History of abuse inspires commitment to Parramatta National Site of Conscience

Norma Parker CentreHorrific and heartbreaking stories are being told by former residents of the government operated Parramatta Girls Training School (pictured – also known as Parramatta Girls Home.) at the Royal Commission into Institutional Responses to Child Sexual Abuse, today, Wednesday, February 26. http://www.childabuseroyalcommission.gov.au/newsroom/webcasts/ The women speak with searing honesty, strength and dignity. The high personal, emotional cost of bearing witness in this way is nonetheless partly outweighed by the relief of being heard respectfully by a government agency. They hope to contribute to healing processes within their families and society, to bring remaining perpetrators of abuse to justice, and the implementation of child welfare policies that give children a voice, allow them to be heard, understood and cared for.

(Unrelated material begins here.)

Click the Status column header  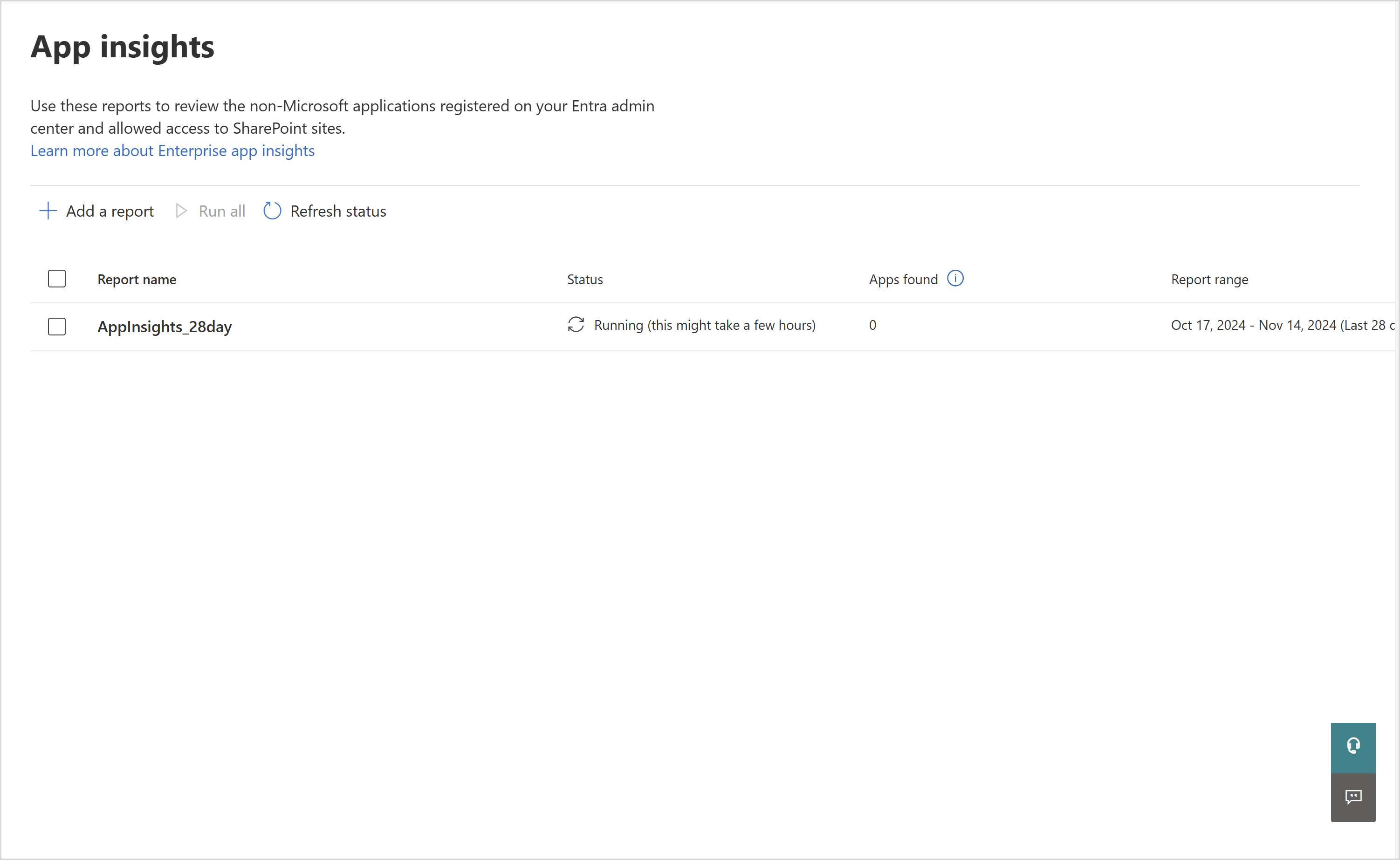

It seems amazing that some of these women have survived at all to tell their stories with such passion and clarity. It is little short of a miracle that a small group of former girls, led by Bonney Djuric, is committed to turning the site – part of the colonial Parramatta Female Factory Precinct – into a place of healing, education, creativity and ultimately, Australia’s first National Site of Conscience. To this end, they are organising a Children’s Day at the Parramatta site, on Sunday, March 9.